For eligibility purposes, only those years after 2021 are counted. The first year any long-term, part-time employee will be required to be eligible for the 401(k) Plan is 2024. Plans can be more generous and allow entry into the plan sooner. See Who Is a Long-Term, Part-Time Employee? 401(k) Plans Will Need to Know and Long-Term, Part-Time Employee Rules for Cash or Deferred Arrangements Under Section 401(k).
Employee Contributions
Four types of employee contributions exist: pretax, after tax, Roth individual retirement arrangement (IRA) and rollovers.
Pretax. The most common employee contributions to 401(k) plans are pretax contributions made by employees who elect to reduce their taxable compensation and to have the employer contribute that amount to the plan on their behalf. Only Federal Insurance Contributions Act (FICA) payroll taxes are withheld from an employee's pretax contributions to a defined contribution plan; income taxes are deferred until the pretax contributions are later distributed from the plan.
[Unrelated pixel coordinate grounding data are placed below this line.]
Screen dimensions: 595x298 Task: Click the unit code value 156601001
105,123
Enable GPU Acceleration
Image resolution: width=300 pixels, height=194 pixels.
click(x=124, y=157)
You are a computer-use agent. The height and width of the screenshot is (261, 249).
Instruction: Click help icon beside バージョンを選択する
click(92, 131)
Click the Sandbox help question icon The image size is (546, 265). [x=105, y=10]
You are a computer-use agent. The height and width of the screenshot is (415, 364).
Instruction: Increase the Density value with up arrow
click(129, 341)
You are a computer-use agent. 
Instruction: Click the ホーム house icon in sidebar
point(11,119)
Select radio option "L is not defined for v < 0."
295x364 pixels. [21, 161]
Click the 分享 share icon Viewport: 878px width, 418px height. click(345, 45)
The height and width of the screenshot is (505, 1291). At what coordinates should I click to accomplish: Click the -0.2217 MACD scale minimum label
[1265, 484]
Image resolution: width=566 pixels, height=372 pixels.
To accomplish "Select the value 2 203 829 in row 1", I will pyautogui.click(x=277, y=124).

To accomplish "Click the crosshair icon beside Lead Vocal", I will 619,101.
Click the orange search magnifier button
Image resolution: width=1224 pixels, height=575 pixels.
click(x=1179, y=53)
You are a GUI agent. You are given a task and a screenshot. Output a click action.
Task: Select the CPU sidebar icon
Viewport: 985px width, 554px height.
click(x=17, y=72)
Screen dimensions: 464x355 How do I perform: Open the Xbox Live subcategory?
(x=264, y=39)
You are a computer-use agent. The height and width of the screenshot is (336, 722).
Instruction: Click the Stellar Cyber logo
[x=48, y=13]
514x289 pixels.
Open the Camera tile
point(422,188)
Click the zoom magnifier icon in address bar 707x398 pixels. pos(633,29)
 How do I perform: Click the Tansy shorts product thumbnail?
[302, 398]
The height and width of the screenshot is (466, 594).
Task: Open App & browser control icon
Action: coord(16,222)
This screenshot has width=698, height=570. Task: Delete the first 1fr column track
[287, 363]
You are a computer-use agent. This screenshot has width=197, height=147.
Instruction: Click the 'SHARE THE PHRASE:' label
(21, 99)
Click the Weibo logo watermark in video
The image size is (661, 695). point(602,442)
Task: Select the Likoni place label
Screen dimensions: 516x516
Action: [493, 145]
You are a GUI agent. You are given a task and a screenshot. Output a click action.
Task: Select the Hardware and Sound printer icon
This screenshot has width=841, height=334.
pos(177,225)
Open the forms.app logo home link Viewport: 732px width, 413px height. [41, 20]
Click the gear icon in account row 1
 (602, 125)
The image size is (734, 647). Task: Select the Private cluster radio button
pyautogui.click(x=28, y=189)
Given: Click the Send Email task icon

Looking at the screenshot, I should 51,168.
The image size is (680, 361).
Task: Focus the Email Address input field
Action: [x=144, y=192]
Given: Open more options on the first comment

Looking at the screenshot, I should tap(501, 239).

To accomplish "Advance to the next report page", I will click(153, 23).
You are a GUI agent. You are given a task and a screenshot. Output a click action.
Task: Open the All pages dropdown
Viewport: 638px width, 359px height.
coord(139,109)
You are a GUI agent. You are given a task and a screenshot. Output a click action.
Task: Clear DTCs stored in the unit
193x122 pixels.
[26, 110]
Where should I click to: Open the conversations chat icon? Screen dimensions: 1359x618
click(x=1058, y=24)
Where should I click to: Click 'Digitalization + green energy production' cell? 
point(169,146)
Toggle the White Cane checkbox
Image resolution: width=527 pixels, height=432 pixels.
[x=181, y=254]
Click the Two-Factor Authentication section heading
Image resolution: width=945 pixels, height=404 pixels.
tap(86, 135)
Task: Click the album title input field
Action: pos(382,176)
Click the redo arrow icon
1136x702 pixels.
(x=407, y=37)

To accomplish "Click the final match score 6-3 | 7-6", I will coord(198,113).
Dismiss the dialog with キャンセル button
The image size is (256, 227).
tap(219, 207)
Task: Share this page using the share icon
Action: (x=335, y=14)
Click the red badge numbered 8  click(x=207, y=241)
After tax. Employees may also make after-tax contributions if the plan allows. As the name implies, these contributions are deducted from an employee's compensation after all payroll and income taxes have been deducted. When these contributions are later distributed from the plan, the employee does not pay income tax again on these contributions (but the employee does pay income tax on any investment earnings associated with the after-tax contributions).
Roth IRA. A plan can permit participants to make contributions to a Roth account within the plan. Roth contributions are made on an after-tax basis, but earnings on the Roth contributions can be distributed on a tax-free basis if the conditions for a qualified Roth distribution are satisfied. A participant's Roth contributions are combined with the participant's pretax contributions for purposes of the annual Internal Revenue Service (IRS) limits on pretax contributions and catch-up contributions.
Rollovers. A plan can also accept rollover contributions from other qualified retirement plans or IRAs. By allowing participating employees to roll over these contributions, the participants can consolidate all of their retirement savings in one place. It also increases the total assets of the plan, which may enable the plan to qualify for investment option classes with lower expense ratios and to qualify for lower plan administrative fees.
Design considerations
Administering a 401(k) plan that allows employee contributions of any type requires monitoring limits on those contributions and testing the plan to make sure that employee contributions are not disproportionately made by highly compensated employees. The nondiscrimination testing can be eliminated if the employer makes nonelective or matching contributions that satisfy specific safe harbor requirements.
The amount of pretax and Roth contributions that an employee can make to all of the defined contribution plans in which the employee participates in a calendar year is limited by the Internal Revenue Code. Employees who are at least age 50 by the end of each plan year may make additional catch-up contributions of pretax or Roth contributions, or both in combination, up to an amount prescribed by the Internal Revenue Code.
See For 2023, 401(k) Contribution Limit Rises to $22,500 with $7,500 'Catch-Up' and COLA Increases for Dollar Limitations on Benefits and Contributions.
After-tax contributions made by highly compensated employees may be limited by the applicable nondiscrimination testing unless the employer contributions to the plan satisfy a safe harbor.
A plan is not required to permit all of these types of employee contributions. However, many plans permit both pretax and after-tax contributions to allow participating employees to make the types of contributions that best suit their individual income tax situations. If more than one type of employee contribution is permitted, the plan's record-keeping system must separately track each type of contribution and the related investment earnings.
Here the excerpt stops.